First, let’s define intellectuals. The first mistake people make is to assume that intellectuals are defined simply as those who use intellect. Intellectuals find this common mistake to be very useful, as they can simply sit back and say that those who attack or criticize intellectuals are doing no less than criticizing the use of intellect. This couldn’t be further from the truth. Intellectuals are a class of people best described as, those whose occupations deal in the creation and perpetuation of ideas. Amongst this class you would find professors, critics, journalists. Some vocations, including for example engineers and brain surgeons, require a large amount of intellect for what they do, yet we would not consider them amongst the intellectual class.

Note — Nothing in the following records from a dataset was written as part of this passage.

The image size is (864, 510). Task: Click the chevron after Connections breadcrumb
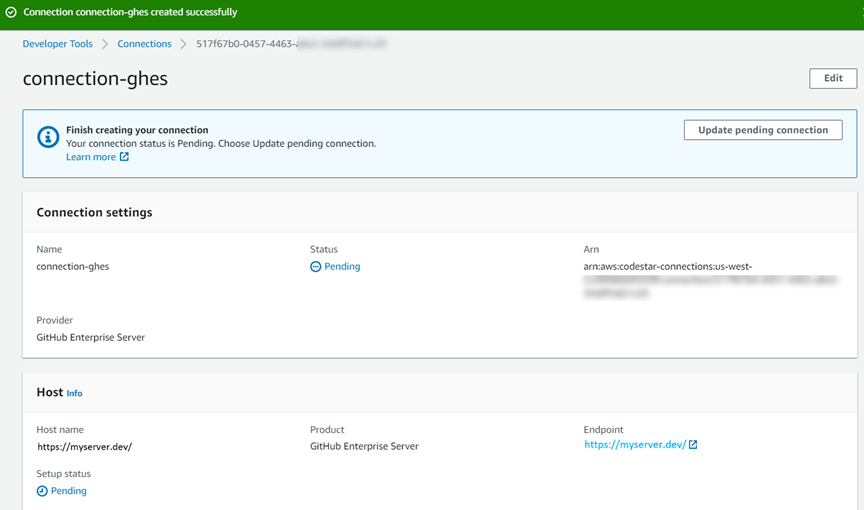[x=184, y=44]
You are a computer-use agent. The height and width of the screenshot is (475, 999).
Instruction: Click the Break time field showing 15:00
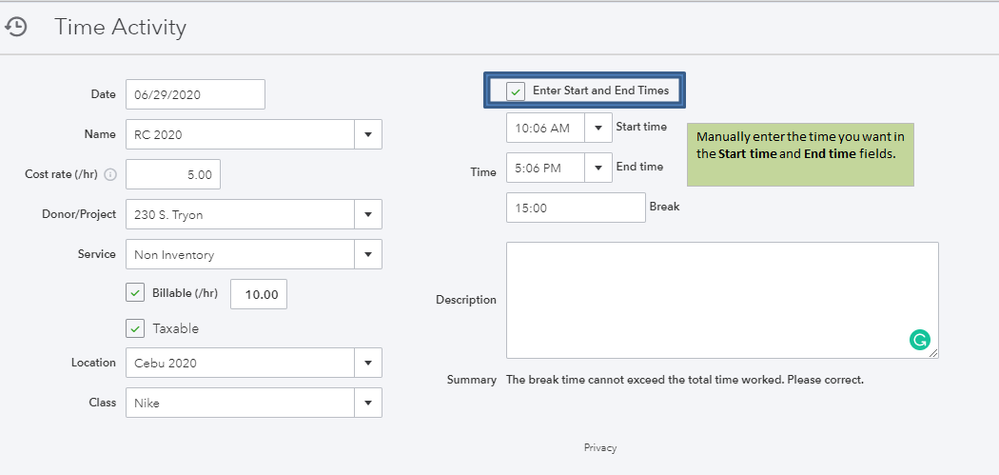coord(576,207)
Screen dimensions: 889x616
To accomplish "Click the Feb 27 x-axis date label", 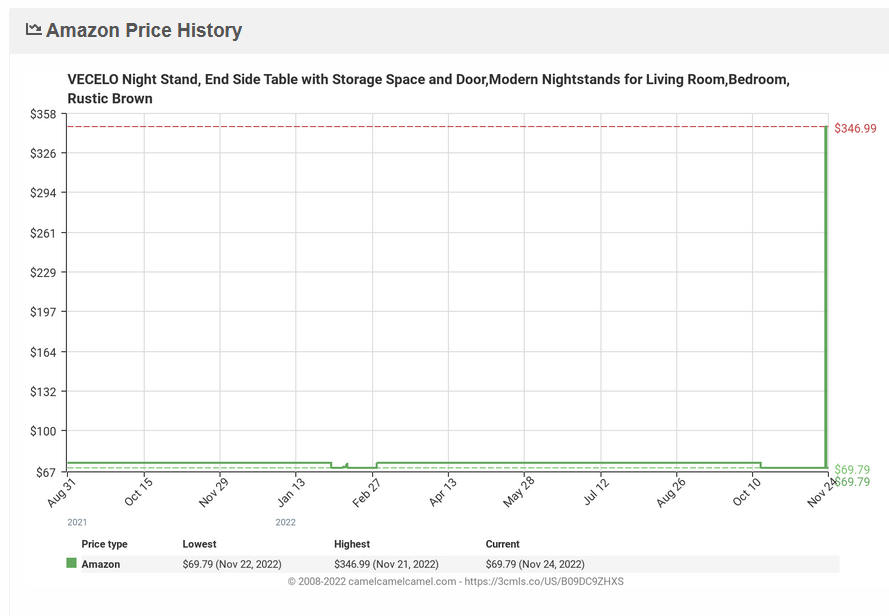I will click(366, 493).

Now, why are they usually leftists? I find Nobel Prize winning economist FA Hayek’s answer to be the most satisfying. From his book, The Fatal Conceit:
One’s initial surprise at finding that intelligent people tend to be socialists diminishes when one realizes that, of course, intelligent people will tend to overvalue intelligence, and to suppose that we must owe all the advantages and opportunities that our civilization offers to deliberate design rather than to following traditional rules, and likewise to suppose that we can, by exercising out reason, eliminate any remaining undesired features by still more intelligent reflection, and still more appropriate design and ‘rational coordination’ of our undertakings. This leads one to be favourably disposed to the central economic planning and control that lie at the heart of socialism.
Those who have really done the most to spread these ideas…are the so-called ‘intellectuals’ that I have elsewhere unkindly called professional ‘second hand dealers in ideas’: teachers, journalists and ‘media representatives’ who, having absorbed rumours in the corridors of science, appoint themselves as representatives of modern thought, as persons of superior knowledge and moral virtue to any who retain a high regard for traditional values, as persons whose very duty it is to offer new ideas to the public – and who must, in order to make their wares seem novel, deride whatever is conventional. For such people, due to the position in which they find themselves, ‘newness’, or ‘news’, and not the truth, becomes the main value, although that is hardly their intention – and although what they offer is often no more new than it is true.